» **PROBLEM**:
In the news article about the chief justice and the Swat flogging, on what date was the woman known as Chand flogged?

» **TEXT EXCERPT**:
■ ■ ■ ■ ■ ■ ■
Saved from: http://www.thefrontierpost.com/News.aspx?ncat=le&nid=21&ad=08-04-200
Dated: Wednesday, April 08, 2009, Rabi-us-Sani 11, 1430 A.H.

Pakistan’s Chief Justice Assails Attorney General Over Taliban Flogging

ISLAMABAD, Pakistan — The newly restored chief justice of Pakistan displayed his reputation as a human rights advocate and a prod to the government on Monday, when he hauled the attorney general and other officials before the Supreme Court and rebuked them over the flogging of a 17-year-old woman in the Taliban-controlled area of Swat.

The chief justice, Iftikhar Muhammad Chaudhry, assailed the officials for laziness and self-importance, and challenged them for not taking up the case until it became a national scandal in recent days, when a video showing the woman pinned to the ground and repeatedly whipped by a Taliban commander was broadcast on Pakistani television.

“Before the video became public, what were you doing, why couldn’t you find out what had happened?” Mr. Chaudhry asked the attorney general, Sardar Latif Khosa.

By choosing to highlight the terror in Swat, Mr. Chaudhry, who has been back on the bench about two weeks after two years of enforced limbo, immediately returned to his role of shaming an acquiescent government and military into acting in the face of wrongdoing.

Last week, Mr. Chaudhry and his seven fellow judges demanded that the officials bring the woman, known as Chand, before the court as part of an investigation into what had happened.

When the officials failed to produce her Monday, the hearing turned into a critical public airing of the government’s decision to enter a peace deal in February that effectively gave the Taliban control over Swat, just 100 miles from the capital, Islamabad.

The attorney general, Mr. Khosa, aware that the situation was embarrassing for the government, asked at the outset that the hearing be held behind closed doors, a request Mr. Chaudhry batted away.

From the volley of exchanges between the judges and the officials, and an impassioned account by a prominent lawyer before the court of the terror in Swat, it became clear that the Taliban ran the area with impunity.

Chand was singled out for the punishment after she declined a Taliban fighter’s proposal for marriage, the head of the Peshawar Bar Association, Abdul Latif Afridi, said after the hearing.

After her refusal to marry, an electrician visited the family home, and, according to Mr. Afridi’s account, the scorned Taliban suitor saw her leave the house with the workman. She was flogged on March 7, accused of consorting with the electrician as an unmarried woman, the lawyer said.
■ ■ ■ ■ ■ ■ ■
» **DATA ENTRIES**:
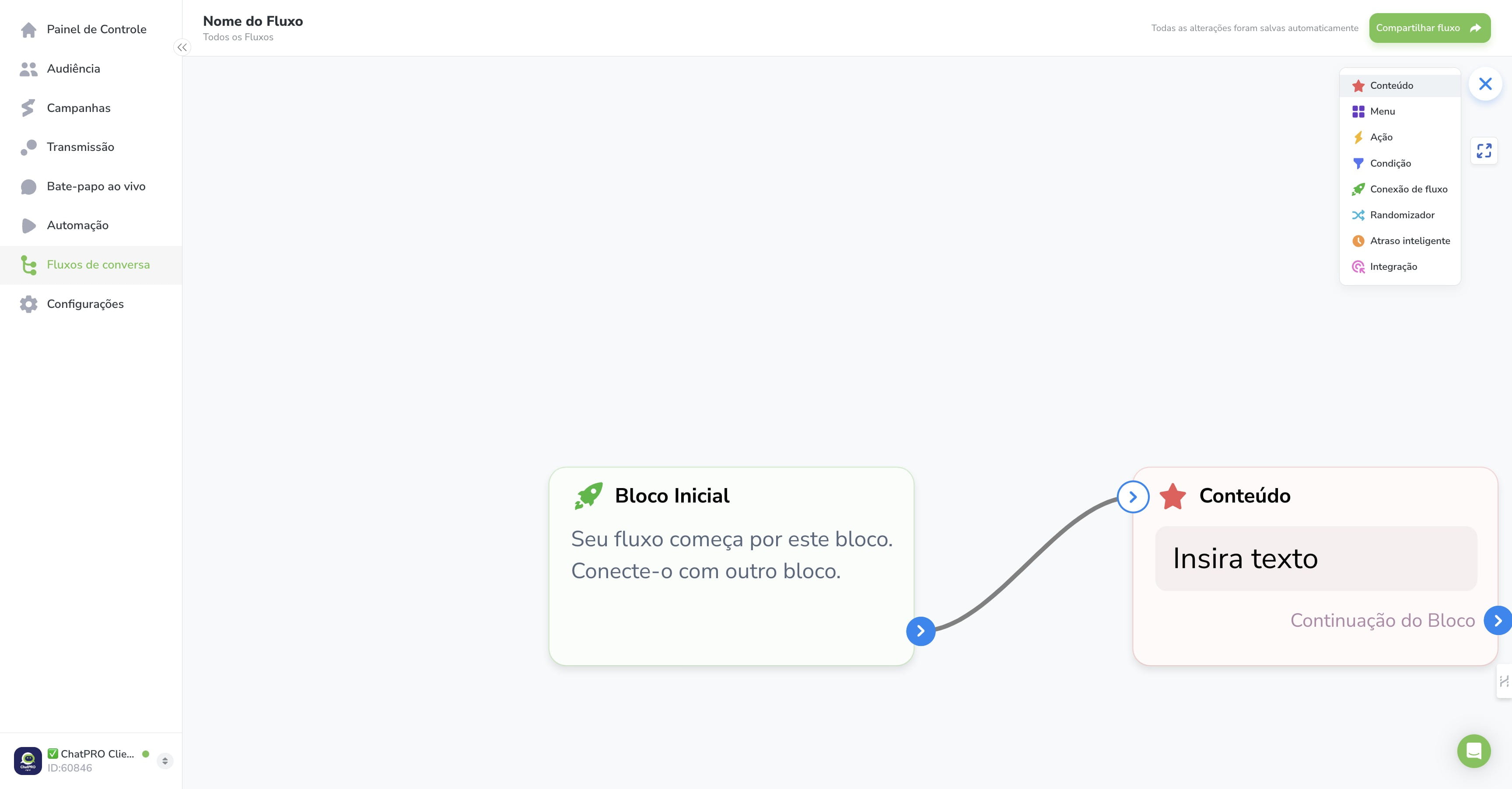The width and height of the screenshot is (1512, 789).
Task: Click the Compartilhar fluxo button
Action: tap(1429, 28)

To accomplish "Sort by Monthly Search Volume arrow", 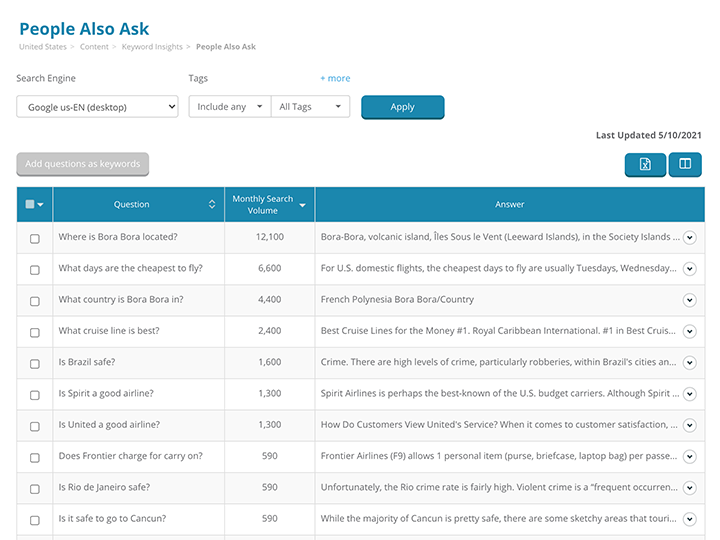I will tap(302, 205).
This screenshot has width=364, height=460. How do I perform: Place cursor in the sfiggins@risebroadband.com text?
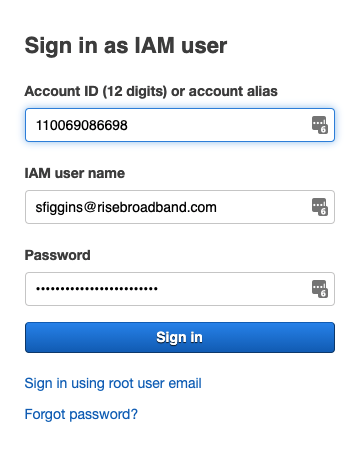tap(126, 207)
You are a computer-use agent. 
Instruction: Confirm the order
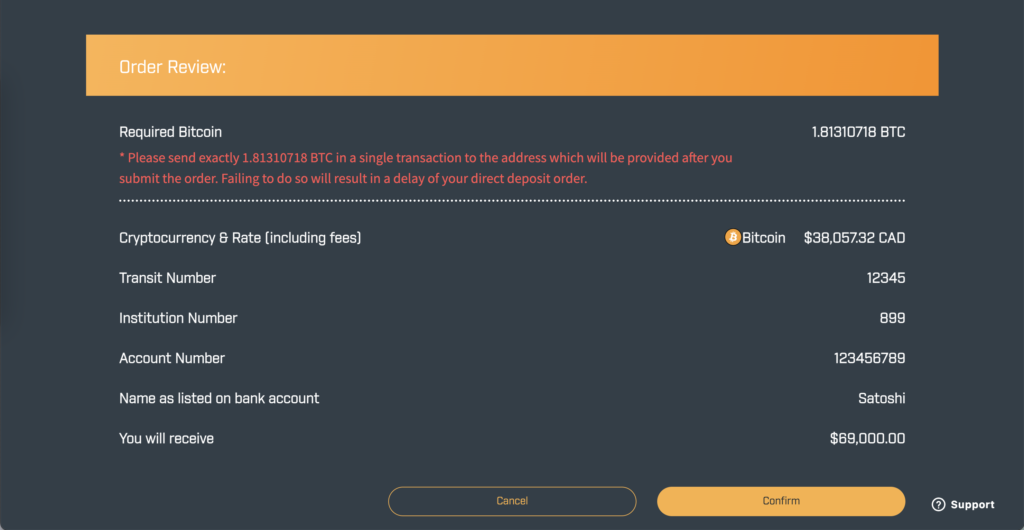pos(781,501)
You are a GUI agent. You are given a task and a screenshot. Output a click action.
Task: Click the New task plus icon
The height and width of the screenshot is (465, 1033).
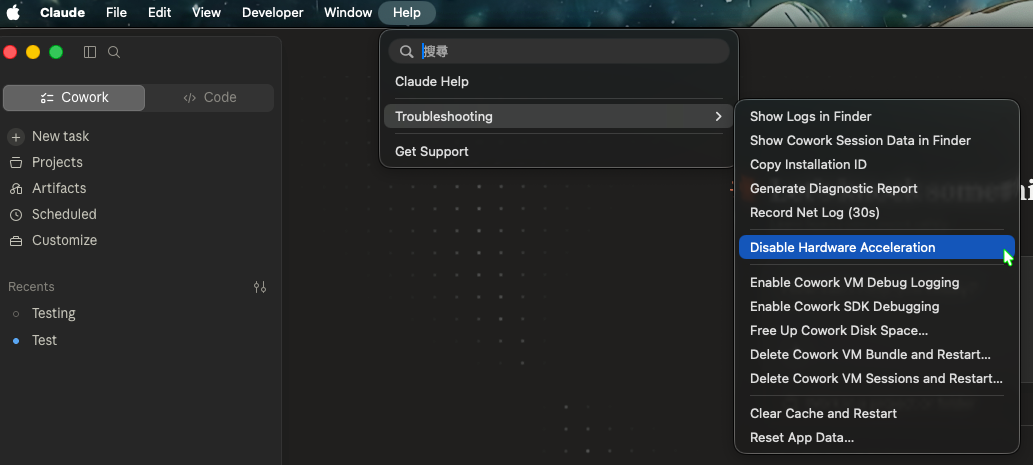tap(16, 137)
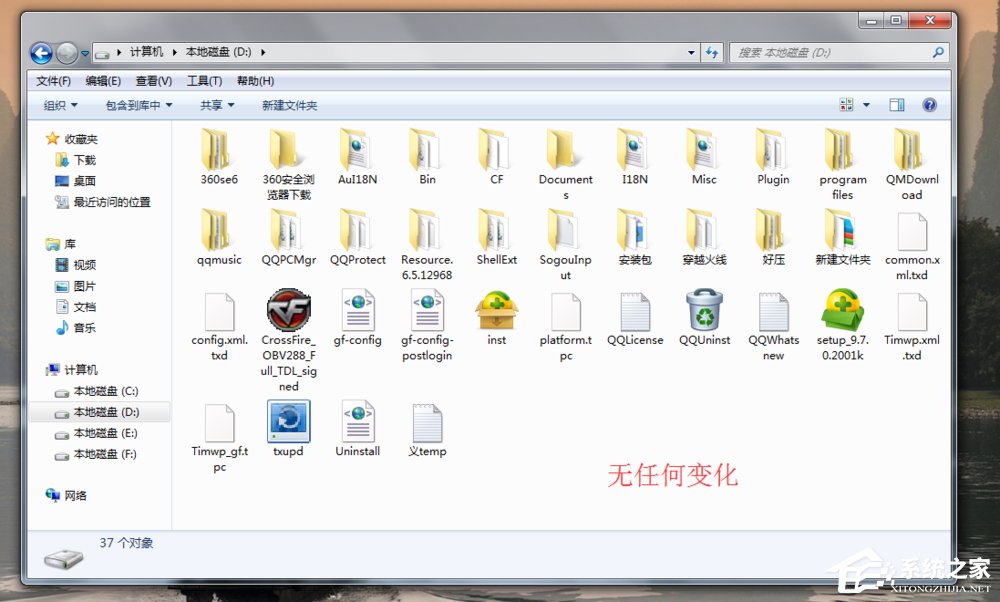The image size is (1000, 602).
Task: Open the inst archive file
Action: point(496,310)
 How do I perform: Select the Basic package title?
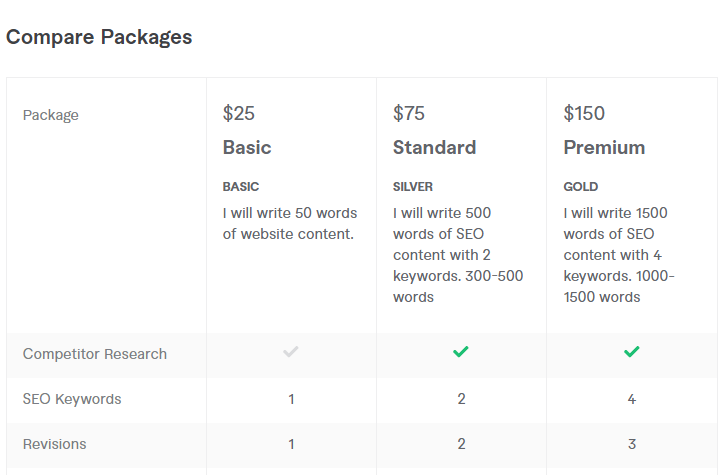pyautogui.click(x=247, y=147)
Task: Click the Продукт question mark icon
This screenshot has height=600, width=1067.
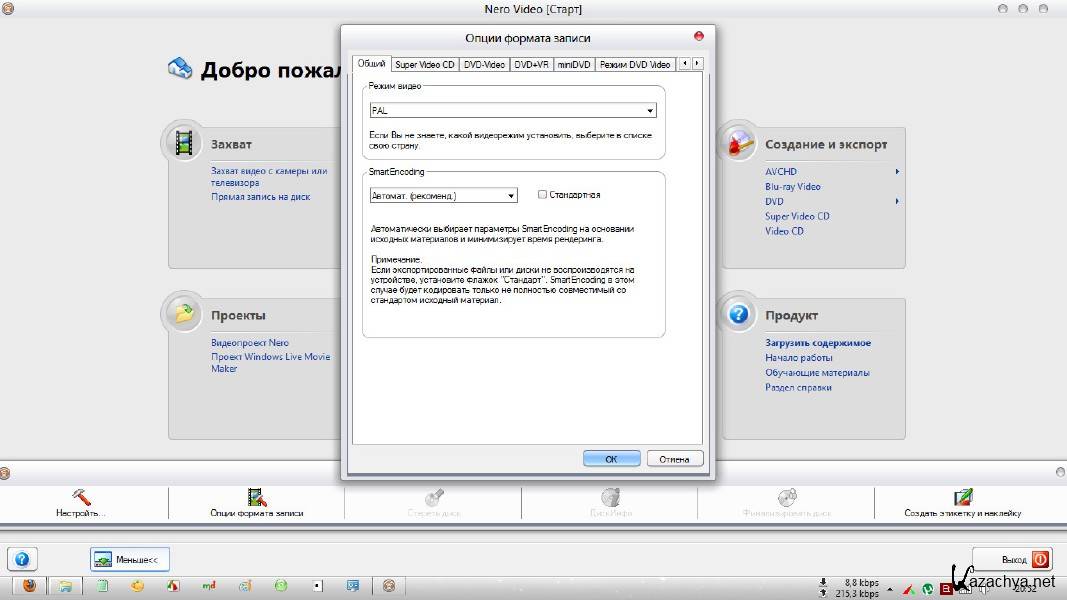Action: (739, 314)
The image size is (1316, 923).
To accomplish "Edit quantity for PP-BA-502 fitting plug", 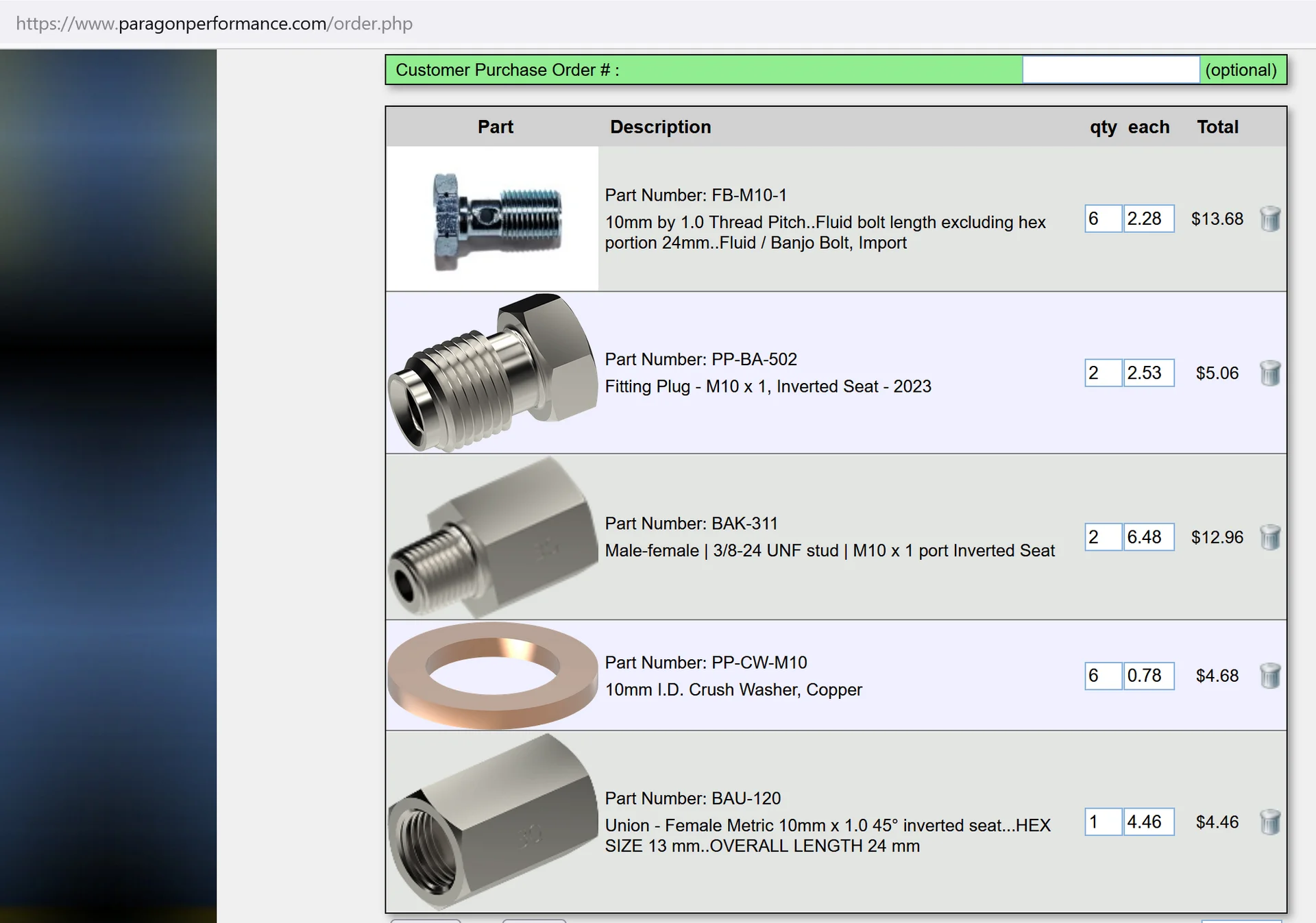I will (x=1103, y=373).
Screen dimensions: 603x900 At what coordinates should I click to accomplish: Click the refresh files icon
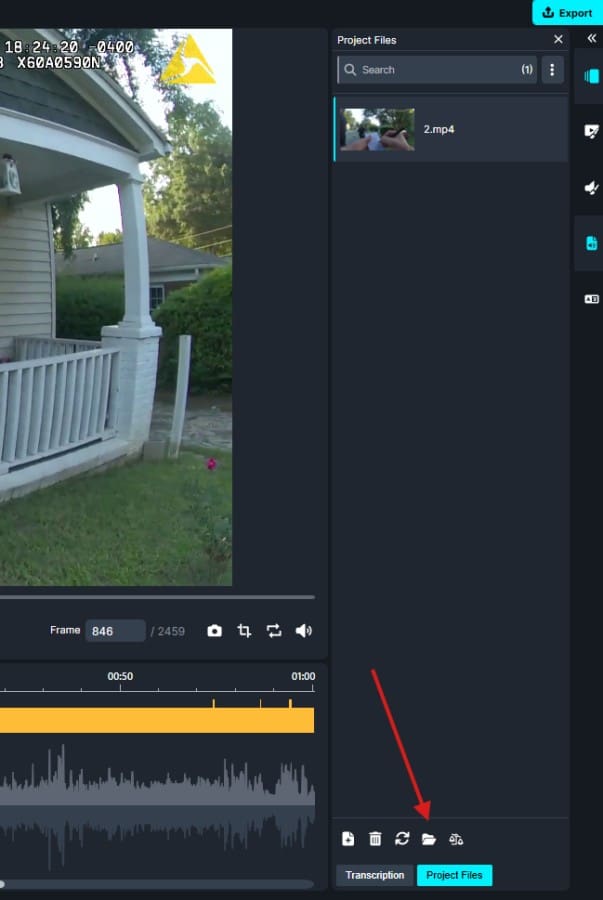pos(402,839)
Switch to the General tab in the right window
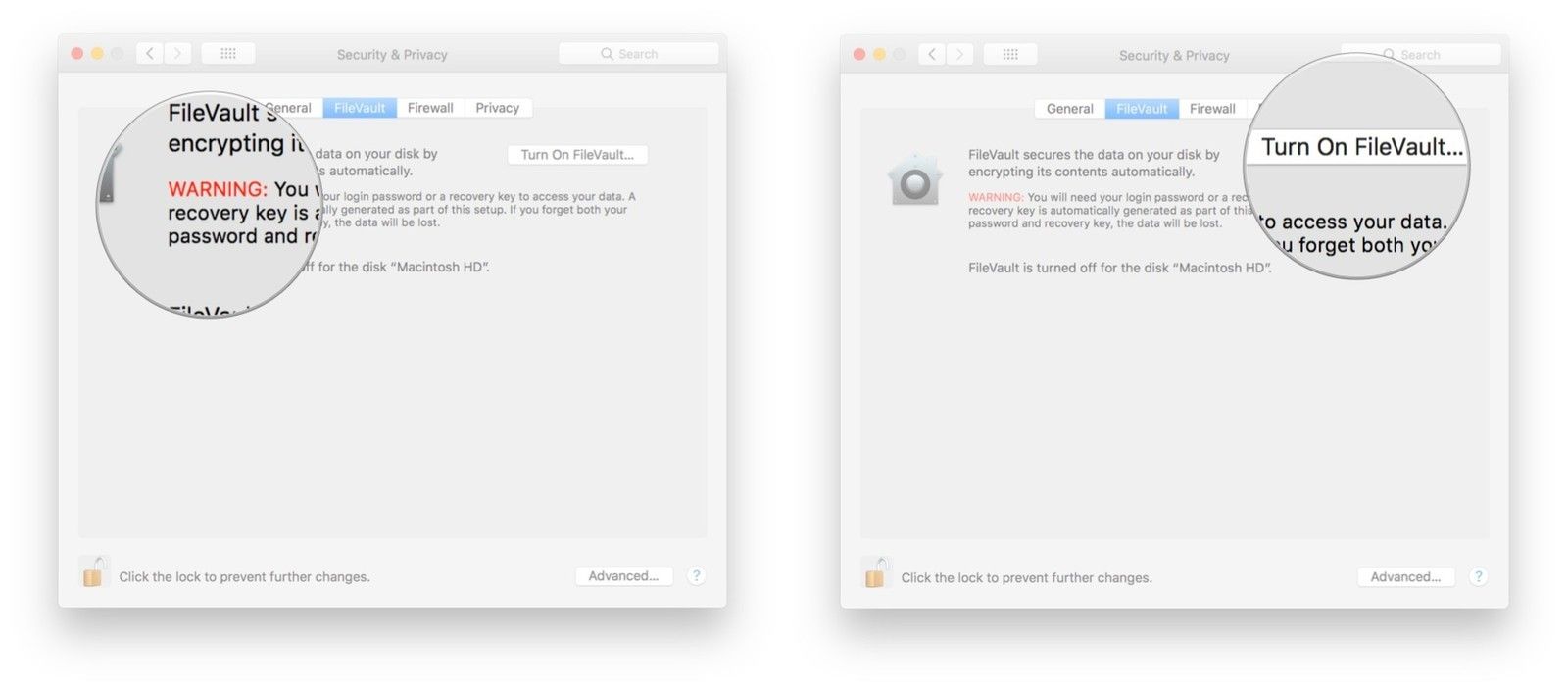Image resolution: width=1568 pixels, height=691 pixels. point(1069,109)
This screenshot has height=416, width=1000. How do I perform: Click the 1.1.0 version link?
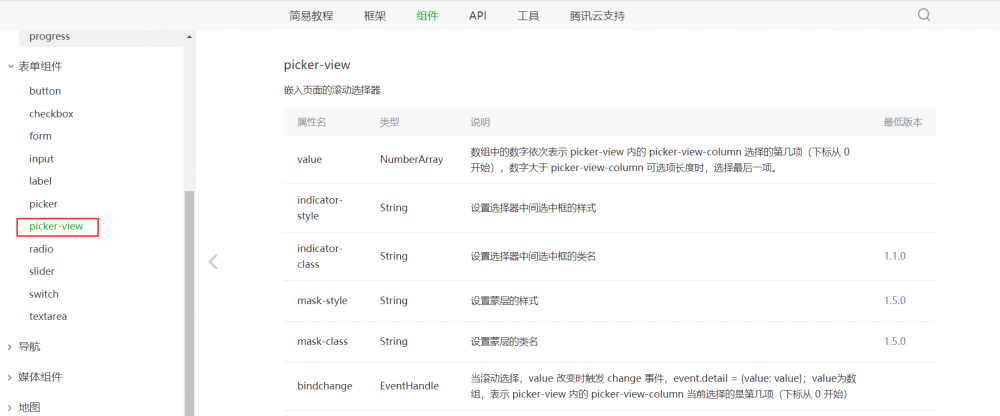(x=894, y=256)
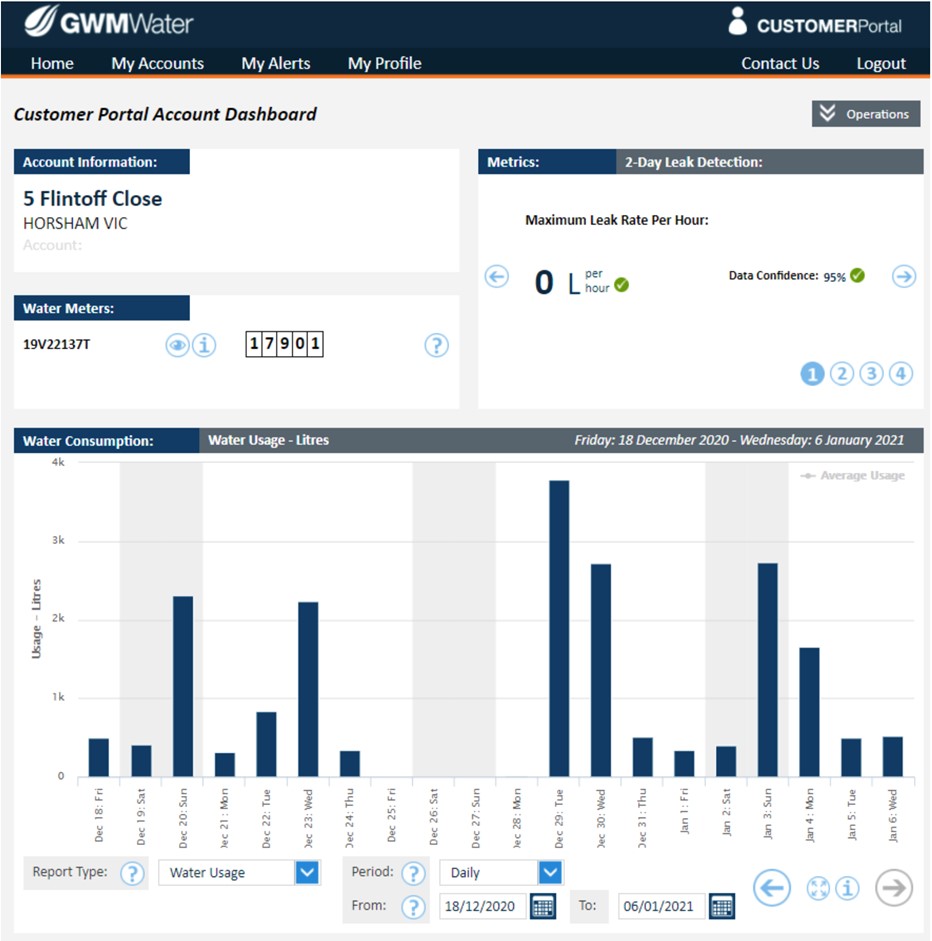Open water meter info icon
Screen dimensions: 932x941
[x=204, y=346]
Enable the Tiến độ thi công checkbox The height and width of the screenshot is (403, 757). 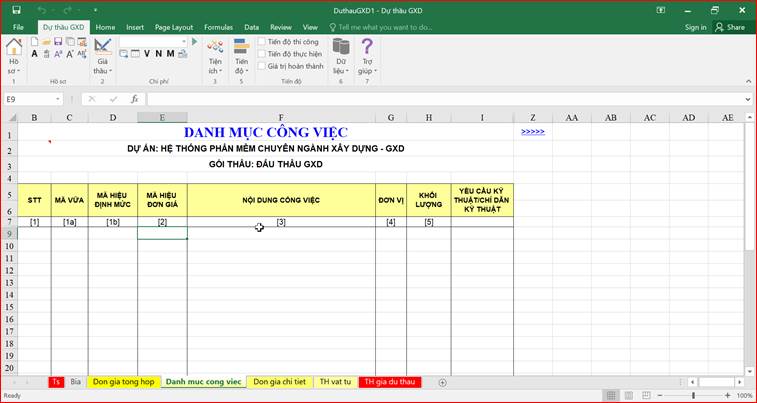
■ ■ ■ ■ ■ ■ ■
» **RESULT FOR THIS EXERCISE**:
March 7